Swap "magnifier icon" for "magnifying glass icon" in the rows below and write them out again with nothing else changed.

— Begin —

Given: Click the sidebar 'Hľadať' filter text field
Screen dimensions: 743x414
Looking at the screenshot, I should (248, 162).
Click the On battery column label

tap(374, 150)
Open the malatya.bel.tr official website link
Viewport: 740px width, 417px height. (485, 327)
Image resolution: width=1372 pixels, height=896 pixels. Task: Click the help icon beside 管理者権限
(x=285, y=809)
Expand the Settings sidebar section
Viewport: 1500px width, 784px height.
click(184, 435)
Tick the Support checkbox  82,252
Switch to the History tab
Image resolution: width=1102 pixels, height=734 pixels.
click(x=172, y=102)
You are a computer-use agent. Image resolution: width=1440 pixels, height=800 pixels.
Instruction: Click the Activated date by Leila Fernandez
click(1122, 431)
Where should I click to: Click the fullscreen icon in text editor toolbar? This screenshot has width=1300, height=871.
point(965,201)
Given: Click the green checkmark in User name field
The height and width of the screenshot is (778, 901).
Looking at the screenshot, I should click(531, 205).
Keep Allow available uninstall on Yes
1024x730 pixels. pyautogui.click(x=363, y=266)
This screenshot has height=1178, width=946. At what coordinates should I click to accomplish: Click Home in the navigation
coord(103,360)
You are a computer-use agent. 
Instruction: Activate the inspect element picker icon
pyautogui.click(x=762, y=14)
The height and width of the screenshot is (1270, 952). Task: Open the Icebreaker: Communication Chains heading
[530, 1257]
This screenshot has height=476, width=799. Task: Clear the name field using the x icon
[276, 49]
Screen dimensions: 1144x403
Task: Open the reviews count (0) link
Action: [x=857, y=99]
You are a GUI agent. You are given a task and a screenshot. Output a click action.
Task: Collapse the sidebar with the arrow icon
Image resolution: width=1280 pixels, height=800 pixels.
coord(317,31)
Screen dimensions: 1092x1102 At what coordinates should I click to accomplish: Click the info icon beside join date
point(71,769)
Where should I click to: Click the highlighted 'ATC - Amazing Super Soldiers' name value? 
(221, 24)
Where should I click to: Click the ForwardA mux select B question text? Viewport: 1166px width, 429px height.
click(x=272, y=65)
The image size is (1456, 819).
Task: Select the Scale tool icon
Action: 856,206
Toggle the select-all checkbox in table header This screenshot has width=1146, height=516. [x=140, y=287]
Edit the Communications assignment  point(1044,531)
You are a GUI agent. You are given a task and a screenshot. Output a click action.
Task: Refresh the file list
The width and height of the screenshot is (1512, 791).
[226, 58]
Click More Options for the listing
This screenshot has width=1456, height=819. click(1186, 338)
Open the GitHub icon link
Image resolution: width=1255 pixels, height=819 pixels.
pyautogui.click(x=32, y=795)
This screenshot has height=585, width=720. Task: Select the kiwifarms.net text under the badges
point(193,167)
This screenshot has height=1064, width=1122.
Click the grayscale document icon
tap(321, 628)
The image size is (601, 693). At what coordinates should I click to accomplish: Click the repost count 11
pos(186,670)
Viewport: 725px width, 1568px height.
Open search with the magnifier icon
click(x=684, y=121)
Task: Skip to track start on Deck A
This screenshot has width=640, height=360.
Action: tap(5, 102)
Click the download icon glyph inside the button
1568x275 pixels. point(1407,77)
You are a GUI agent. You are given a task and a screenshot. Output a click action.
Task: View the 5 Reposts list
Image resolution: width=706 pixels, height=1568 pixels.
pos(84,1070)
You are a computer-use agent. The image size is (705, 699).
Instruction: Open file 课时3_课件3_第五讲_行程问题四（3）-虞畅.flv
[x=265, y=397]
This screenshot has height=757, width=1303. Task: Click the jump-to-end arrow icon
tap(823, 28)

— End —

Full solution:
Given: Click the sidebar 'Hľadať' filter text field
Screen dimensions: 743x414
Looking at the screenshot, I should (248, 162).
Click the On battery column label

tap(374, 150)
Open the malatya.bel.tr official website link
Viewport: 740px width, 417px height. (485, 327)
Image resolution: width=1372 pixels, height=896 pixels. Task: Click the help icon beside 管理者権限
(x=285, y=809)
Expand the Settings sidebar section
Viewport: 1500px width, 784px height.
click(184, 435)
Tick the Support checkbox  82,252
Switch to the History tab
Image resolution: width=1102 pixels, height=734 pixels.
click(x=172, y=102)
You are a computer-use agent. Image resolution: width=1440 pixels, height=800 pixels.
Instruction: Click the Activated date by Leila Fernandez
click(1122, 431)
Where should I click to: Click the fullscreen icon in text editor toolbar? This screenshot has width=1300, height=871.
point(965,201)
Given: Click the green checkmark in User name field
The height and width of the screenshot is (778, 901).
Looking at the screenshot, I should click(531, 205).
Keep Allow available uninstall on Yes
1024x730 pixels. pyautogui.click(x=363, y=266)
This screenshot has height=1178, width=946. At what coordinates should I click to accomplish: Click Home in the navigation
coord(103,360)
You are a computer-use agent. 
Instruction: Activate the inspect element picker icon
pyautogui.click(x=762, y=14)
The height and width of the screenshot is (1270, 952). Task: Open the Icebreaker: Communication Chains heading
[530, 1257]
This screenshot has height=476, width=799. Task: Clear the name field using the x icon
[276, 49]
Screen dimensions: 1144x403
Task: Open the reviews count (0) link
Action: [x=857, y=99]
You are a GUI agent. You are given a task and a screenshot. Output a click action.
Task: Collapse the sidebar with the arrow icon
Image resolution: width=1280 pixels, height=800 pixels.
coord(317,31)
Screen dimensions: 1092x1102 At what coordinates should I click to accomplish: Click the info icon beside join date
point(71,769)
Where should I click to: Click the highlighted 'ATC - Amazing Super Soldiers' name value? 
(221, 24)
Where should I click to: Click the ForwardA mux select B question text? Viewport: 1166px width, 429px height.
click(x=272, y=65)
The image size is (1456, 819).
Task: Select the Scale tool icon
Action: 856,206
Toggle the select-all checkbox in table header This screenshot has width=1146, height=516. [x=140, y=287]
Edit the Communications assignment  point(1044,531)
You are a GUI agent. You are given a task and a screenshot. Output a click action.
Task: Refresh the file list
The width and height of the screenshot is (1512, 791).
[226, 58]
Click More Options for the listing
This screenshot has width=1456, height=819. click(1186, 338)
Open the GitHub icon link
Image resolution: width=1255 pixels, height=819 pixels.
pyautogui.click(x=32, y=795)
This screenshot has height=585, width=720. Task: Select the kiwifarms.net text under the badges
point(193,167)
This screenshot has height=1064, width=1122.
Click the grayscale document icon
tap(321, 628)
The image size is (601, 693). At what coordinates should I click to accomplish: Click the repost count 11
pos(186,670)
Viewport: 725px width, 1568px height.
Open search with the magnifying glass icon
click(x=684, y=121)
Task: Skip to track start on Deck A
This screenshot has width=640, height=360.
Action: tap(5, 102)
Click the download icon glyph inside the button
1568x275 pixels. point(1407,77)
You are a GUI agent. You are given a task and a screenshot. Output a click action.
Task: View the 5 Reposts list
Image resolution: width=706 pixels, height=1568 pixels.
pos(84,1070)
You are a computer-use agent. The image size is (705, 699).
Instruction: Open file 课时3_课件3_第五讲_行程问题四（3）-虞畅.flv
[x=265, y=397]
This screenshot has height=757, width=1303. Task: Click the jump-to-end arrow icon
tap(823, 28)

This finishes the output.